OpenAI Has Finished the Sora 1 to Sora 2 Handoff in the U.S.
OpenAI says Sora 1 has been unavailable in the United States since March 13, 2026, with the service now opening directly into Sora 2 for U.S. users. That is more than a cosmetic rename. It ends the old split experience where some users could still move between the original Sora web product and the newer Sora 2 workflow.
The immediate practical consequence is simple:
- You can no longer switch back to Sora 1.
- Image generation inside Sora goes away with Sora 1.
- OpenAI wants still-image work to move into ChatGPT Images.
- Existing Sora 1 content is only exportable for a limited window before permanent deletion.
That makes this a product consolidation story, not just a feature update. OpenAI is narrowing Sora’s role around video creation while moving image generation into the broader ChatGPT surface.
What Sora 2 Looks Like Right Now
The newer Sora experience is materially more usable than the old “generate and start over” pattern. According to OpenAI’s current help documentation, Sora 2 now includes a built-in editor on web and iOS that lets users trim, stitch, reorder, extend, reprompt, and remix clips without leaving the app.

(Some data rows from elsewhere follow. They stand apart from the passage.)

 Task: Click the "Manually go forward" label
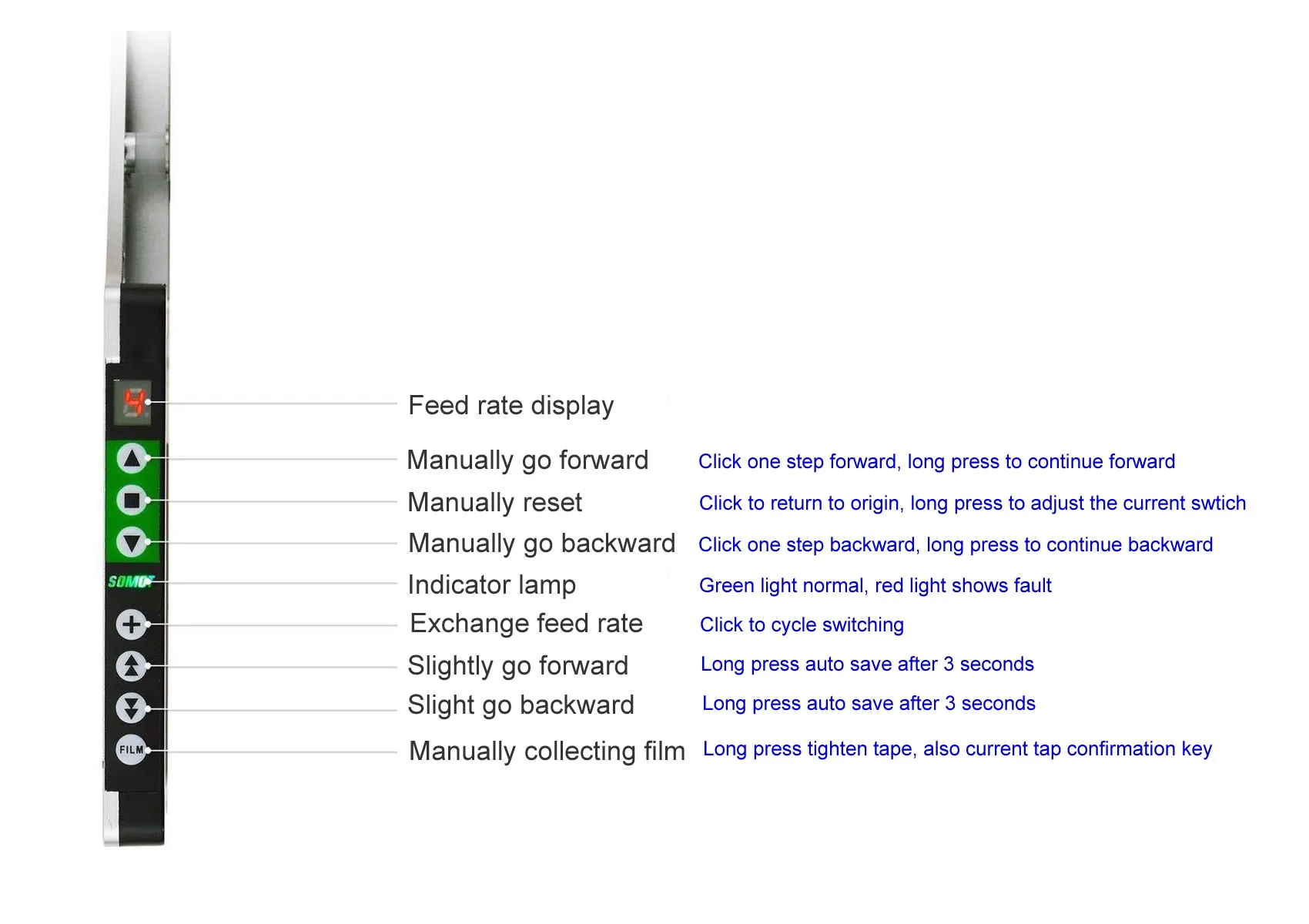527,460
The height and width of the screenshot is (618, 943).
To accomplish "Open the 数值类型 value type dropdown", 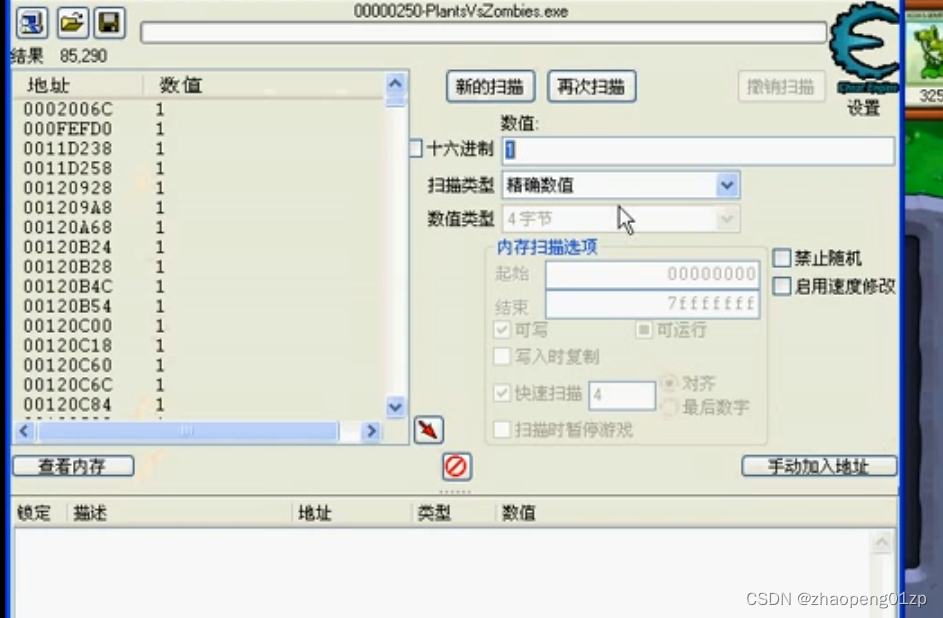I will click(728, 218).
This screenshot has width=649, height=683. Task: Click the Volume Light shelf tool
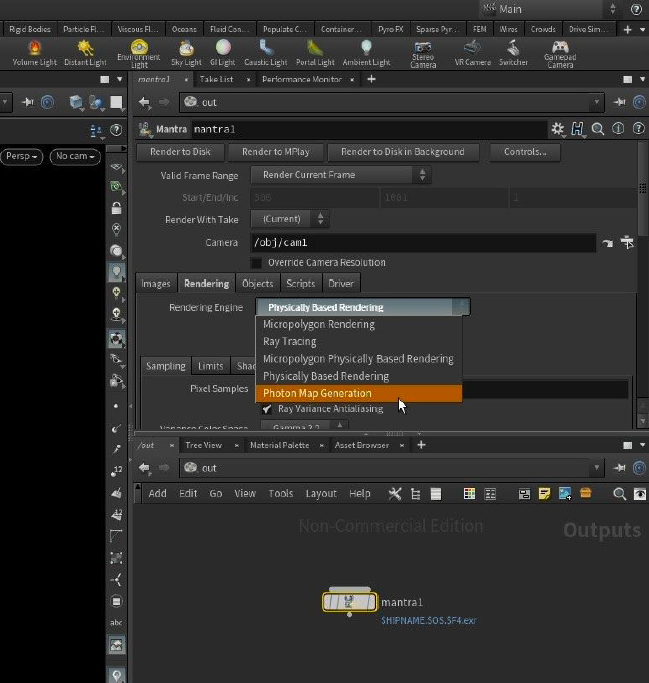34,52
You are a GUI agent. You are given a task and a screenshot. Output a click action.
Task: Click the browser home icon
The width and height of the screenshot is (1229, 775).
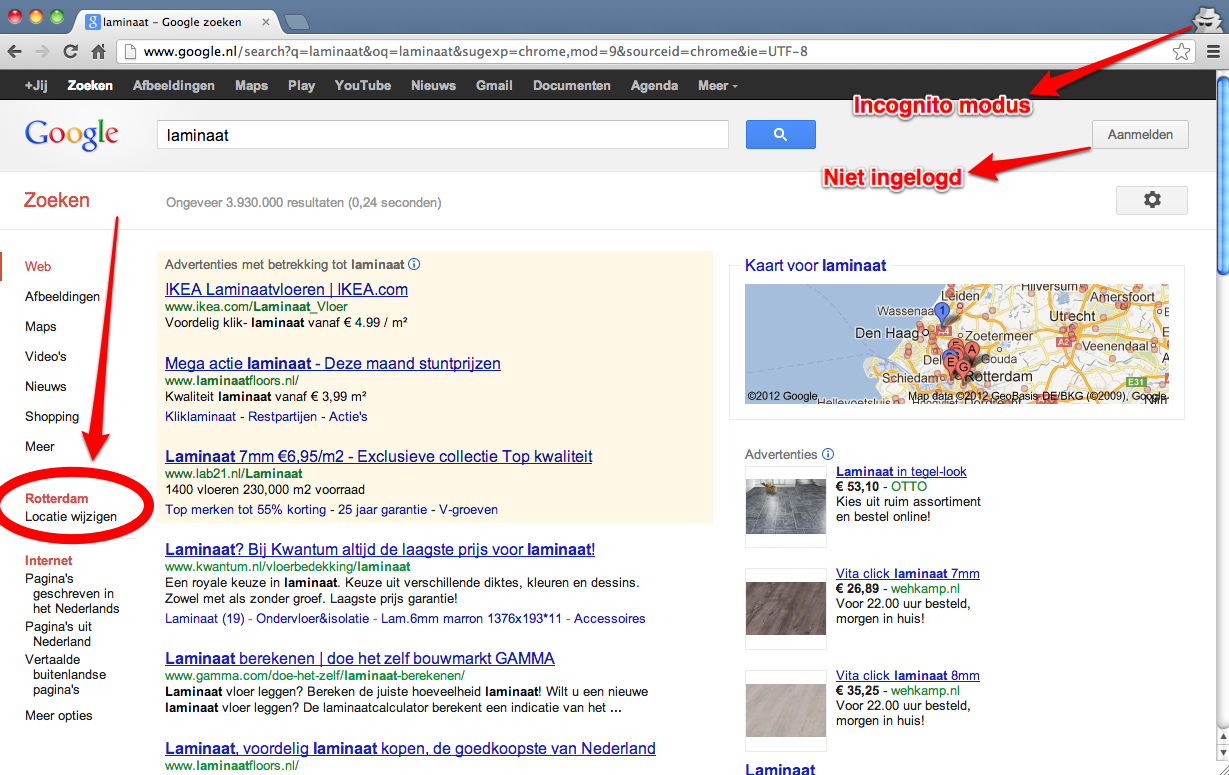point(98,52)
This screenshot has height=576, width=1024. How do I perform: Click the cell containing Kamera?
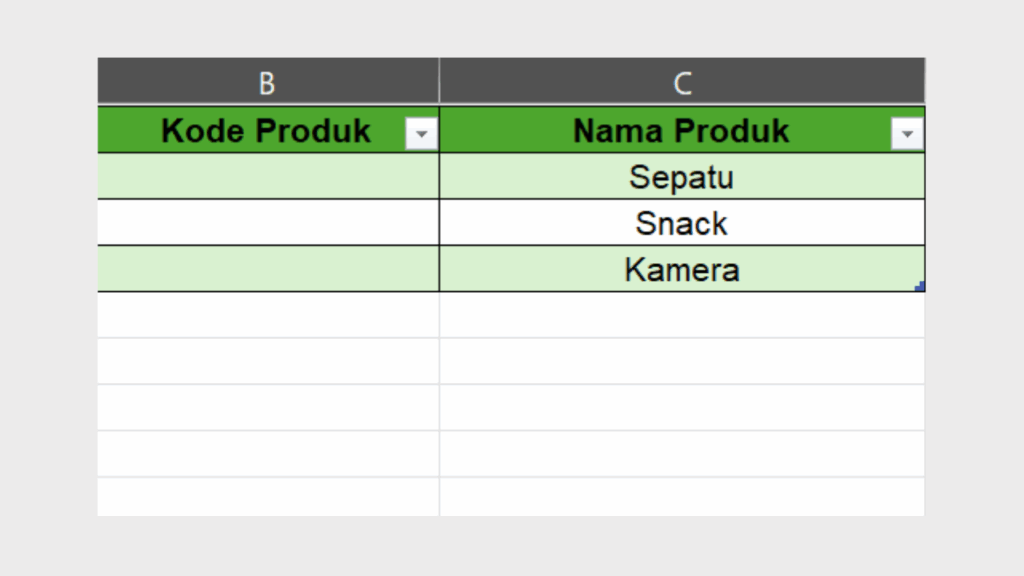(x=680, y=269)
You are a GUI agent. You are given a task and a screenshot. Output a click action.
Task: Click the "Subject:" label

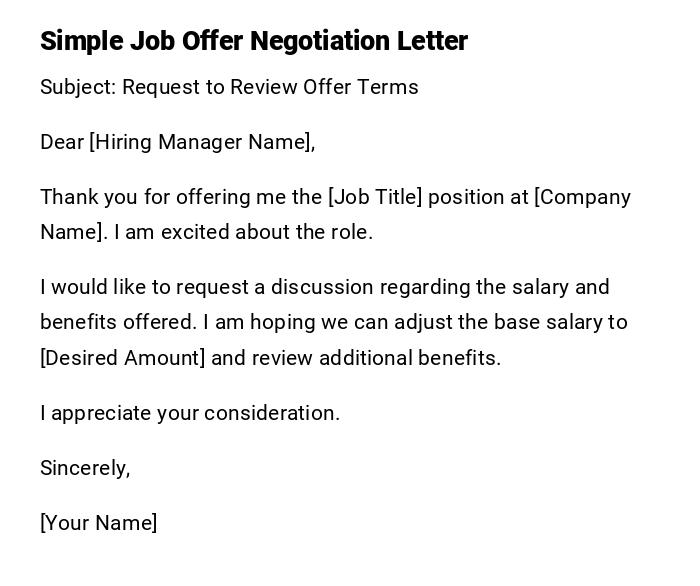click(78, 87)
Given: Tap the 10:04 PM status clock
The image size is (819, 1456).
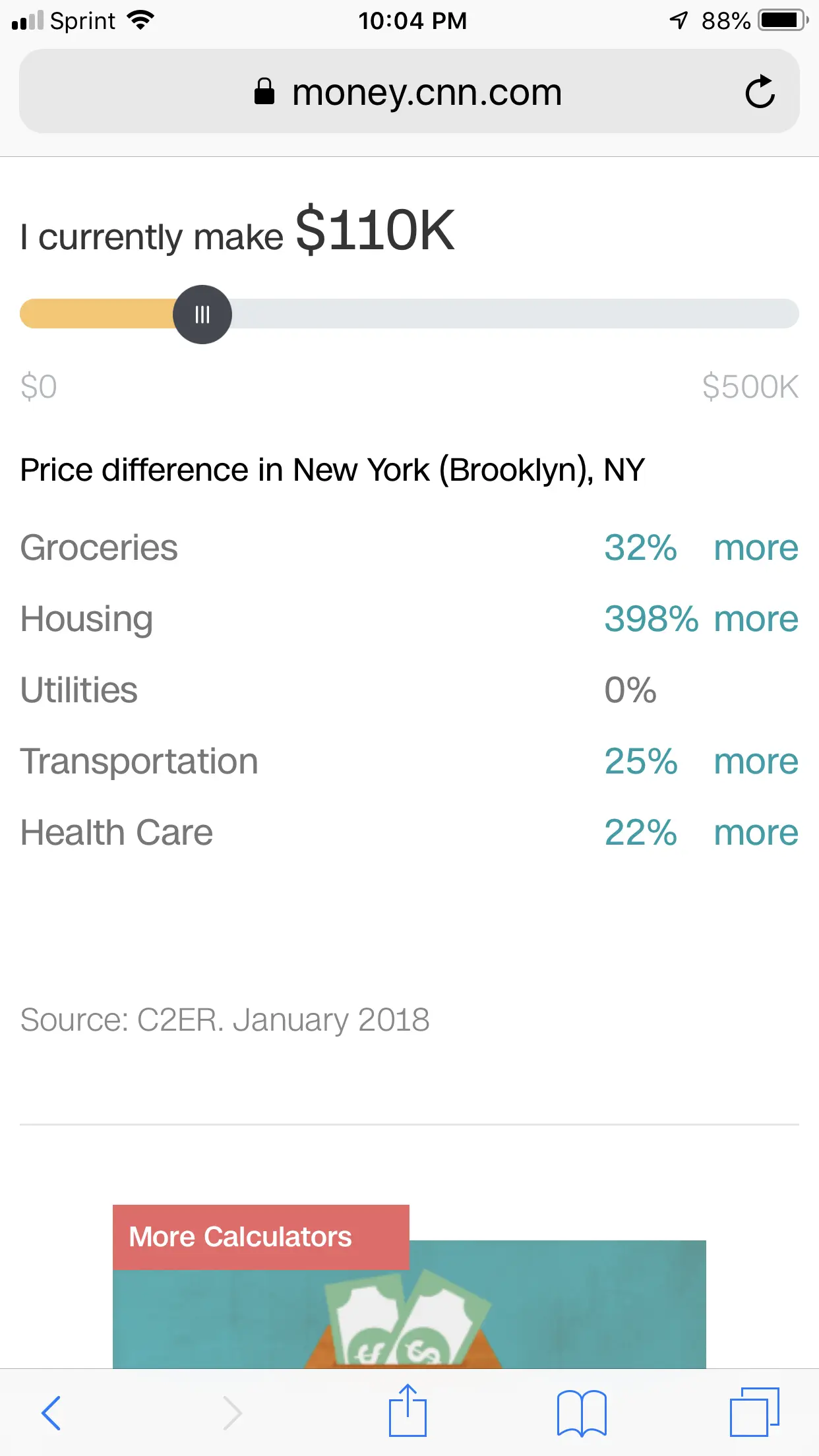Looking at the screenshot, I should pyautogui.click(x=412, y=20).
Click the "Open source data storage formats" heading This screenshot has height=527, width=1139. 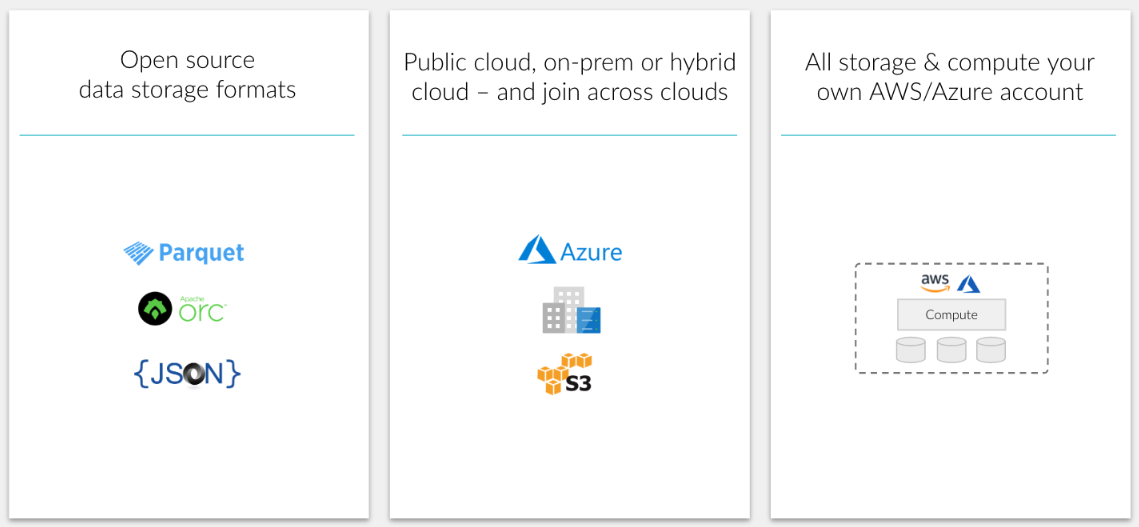click(x=187, y=75)
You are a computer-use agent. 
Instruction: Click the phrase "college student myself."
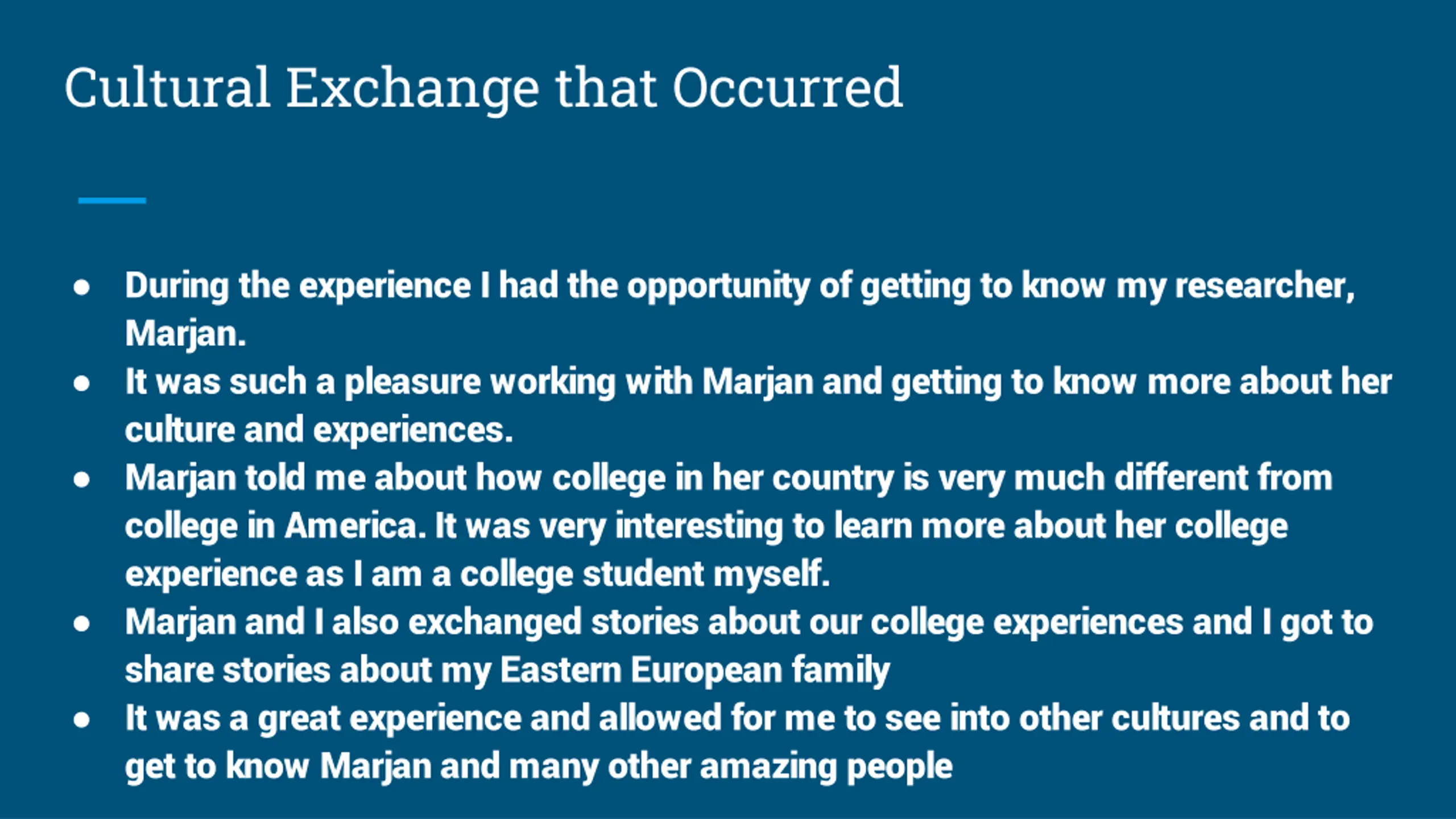click(645, 575)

For creators, the biggest upgrades are:
- Storyboards on web for ChatGPT Pro users
- 25-second storyboard generations on the web for Pro
- 10- and 15-second standard generations in the main composer
- Clip stitching up to 60 seconds
- Integrated timeline editing instead of exporting every rough cut to a separate video editor
OpenAI also says Sora supports image creation on the web at sora.com, but that image workflow is now distinct from the old Sora 1 image-generation experience. In the sunset FAQ, the company explicitly says that once Sora 1 is removed, users should continue making images in ChatGPT instead.
Why This Matters for AI Video Creators
The old Sora product was easy to talk about because it looked like a single multimodal playground. The new setup is more specialized:
- Sora becomes the video-first product
- ChatGPT becomes the default place for still-image generation
- Editing moves closer to the generation step instead of living entirely in post-production tools
That is a sensible product split, even if it removes one convenience from Sora 1 users who liked having image generation inside the same interface.
For AI Photo Labs readers, the more important shift is workflow maturity. Sora 2 now looks less like a demo surface and more like a real iteration environment, especially for people building short cinematic sequences, stitched social edits, or rough previsualization reels. That also lines up with what we are seeing across the broader AI video market: tools are competing less on “can it generate a clip?” and more on how quickly you can iterate from idea to usable cut.
What Existing Sora 1 Users Should Do Now
If you still have older Sora 1 work, OpenAI’s guidance is to export your data as soon as possible. The company says Sora 1 generations, likes, and remixes will not remain available forever, and that users will get an email before the final export window closes.
The safest migration path is:
- Export legacy Sora data now.
- Rebuild any repeatable image workflows inside ChatGPT Images.
- Move ongoing video work into Sora 2.
- Re-test any old prompt templates that depended on Sora 1 behavior.
That last point matters. A sunset like this usually changes more than UI. It changes defaults, edit flow, duration choices, and sometimes what kinds of prompts or inputs feel native to the product.
Our take: OpenAI is trading feature sprawl for a cleaner product split. That is good for day-to-day usability, but it also means creators who used Sora 1 as an all-in-one image-plus-video sandbox need to rebuild part of their workflow. The upside is that Sora 2 now has enough editing and storyboard control to feel closer to a production tool than the original release ever did.